For those who suspect classical musicians are a different breed, I have solid scientific evidence. The other evening, I was playing a concert with violinist Soovin Kim and cellist Peter Stumpf. In a distant (15-20 miles) suburb, cellist Andres Diaz and violinist Chee Yun were also playing a concert. After our concert, Soovin and I parted company with Peter, who went home to drop off his cello. Soovin and I then decided, on a whim, to go directly to the grocery store for post-concert treats...

We wandered the lonely aisles, selecting the usual gourmet fare: an Entenmann's danish, white peaches, a frozen pizza, baked Cheetos... and there at the checkout counter, we ran into Peter, who had just then run into Andres and Chee Yun! We were like migratory birds, destined for groceries, magnetically and mysteriously drawn from distant climes to a single Kroger at a particular hour... What Beethovenian machination of fate was at work?

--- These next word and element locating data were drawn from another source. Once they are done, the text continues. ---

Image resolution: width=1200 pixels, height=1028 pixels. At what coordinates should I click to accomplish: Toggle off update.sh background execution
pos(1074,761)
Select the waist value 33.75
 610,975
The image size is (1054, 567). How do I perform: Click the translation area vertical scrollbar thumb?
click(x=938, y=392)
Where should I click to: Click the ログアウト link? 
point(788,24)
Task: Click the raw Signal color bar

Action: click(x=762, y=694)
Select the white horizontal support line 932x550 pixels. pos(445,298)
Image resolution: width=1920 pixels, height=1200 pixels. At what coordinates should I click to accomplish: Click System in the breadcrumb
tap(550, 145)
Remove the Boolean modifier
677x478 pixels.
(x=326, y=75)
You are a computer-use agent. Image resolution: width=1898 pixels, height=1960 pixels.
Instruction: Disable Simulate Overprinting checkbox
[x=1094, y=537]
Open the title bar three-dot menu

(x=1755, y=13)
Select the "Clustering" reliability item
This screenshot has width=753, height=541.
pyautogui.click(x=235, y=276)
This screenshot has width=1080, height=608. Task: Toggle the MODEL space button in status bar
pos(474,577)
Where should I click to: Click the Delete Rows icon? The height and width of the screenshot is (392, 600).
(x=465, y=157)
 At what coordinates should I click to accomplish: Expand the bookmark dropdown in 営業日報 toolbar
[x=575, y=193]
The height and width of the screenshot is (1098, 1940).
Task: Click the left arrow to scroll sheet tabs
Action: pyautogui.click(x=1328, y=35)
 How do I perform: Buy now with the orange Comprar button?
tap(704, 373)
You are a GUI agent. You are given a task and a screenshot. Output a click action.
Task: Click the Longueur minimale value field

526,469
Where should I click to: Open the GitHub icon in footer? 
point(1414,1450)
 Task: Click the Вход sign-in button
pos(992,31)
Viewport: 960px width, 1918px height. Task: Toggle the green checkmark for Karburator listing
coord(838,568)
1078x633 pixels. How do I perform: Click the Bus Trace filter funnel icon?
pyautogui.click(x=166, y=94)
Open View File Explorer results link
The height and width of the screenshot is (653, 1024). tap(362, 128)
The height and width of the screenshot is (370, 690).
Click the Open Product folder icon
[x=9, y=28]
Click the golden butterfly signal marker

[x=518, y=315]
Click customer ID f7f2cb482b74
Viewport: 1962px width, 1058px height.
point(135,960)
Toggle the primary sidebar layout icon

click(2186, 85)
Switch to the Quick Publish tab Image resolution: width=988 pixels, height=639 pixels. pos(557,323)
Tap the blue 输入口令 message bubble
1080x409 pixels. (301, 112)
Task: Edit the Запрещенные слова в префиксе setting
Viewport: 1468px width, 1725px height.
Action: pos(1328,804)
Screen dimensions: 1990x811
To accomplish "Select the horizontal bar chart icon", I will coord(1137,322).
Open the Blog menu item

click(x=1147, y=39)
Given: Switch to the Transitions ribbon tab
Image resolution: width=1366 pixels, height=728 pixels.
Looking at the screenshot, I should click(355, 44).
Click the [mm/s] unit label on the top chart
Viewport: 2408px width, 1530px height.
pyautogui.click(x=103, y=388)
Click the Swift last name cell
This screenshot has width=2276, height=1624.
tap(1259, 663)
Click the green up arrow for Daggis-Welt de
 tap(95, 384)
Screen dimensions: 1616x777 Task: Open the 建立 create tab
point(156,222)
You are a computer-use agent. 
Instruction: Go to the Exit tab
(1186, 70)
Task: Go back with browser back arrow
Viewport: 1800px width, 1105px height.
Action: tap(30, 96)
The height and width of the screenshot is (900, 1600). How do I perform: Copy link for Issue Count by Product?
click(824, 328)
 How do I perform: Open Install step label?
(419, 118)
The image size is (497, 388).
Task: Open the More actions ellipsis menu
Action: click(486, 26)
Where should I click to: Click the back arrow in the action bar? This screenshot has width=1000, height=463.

One further oddity: Soovin's and my white jacket and tie drew some amused remarks from some 30-ish ladies ("nice tuxes")... who then kept waving at us in the parking lot, kind of desperately, as if we were soldiers going off to war. Soovin thinks they were trying to "pick us up," but my theory is they were like minor divinities, somehow associated with the fateful musical convergence, trying to deliver us some omen or message which we will never, ever know. As Rilke says, "we must live the questions, and someday our lives will become the answer." Or something like that.

Following up, finally, on the narcissistic theme from the last post, I went to Barnes & Noble (boo hiss) to pick up some Montale poetry which had been very inspiring ... (texts for an Elliot Carter piece which I just heard). Alas, there was no Montale in the Bloomfield Hills B&N, as I was informed by a pierced, patchouli-scented aide; but next to where he might have been (again fate) was Ovid's Metamorphoses, which I drew out of the shelf to refresh my memory of the tale of Narcissus. What a beautiful tale! Especially the encounter of Narcissus (the boy in love with his own image), and Echo (the girl who can do nothing but echo what other people say)... what a spectacular, symbolic, heavy, association-rich episode this is in the tortured history of the Western mind! And super-fraught with associations for us migratory classical musician-birds: we are forced to echo pieces written long ago; in one sense, we are as helpless as Echo, we can only say what "has been said;" but what we get out of them, the return of our encounter with them, is always at least partly ourselves. We cannot help seeing and feeling ourselves, reflected in these pieces. These pieces (great masterworks, texts of seemingly infinite association and possibility) are like mirrors to us, like Narcissus' fatal pond... mirrors against which we cannot help but feel insecure, vulnerable, incomplete.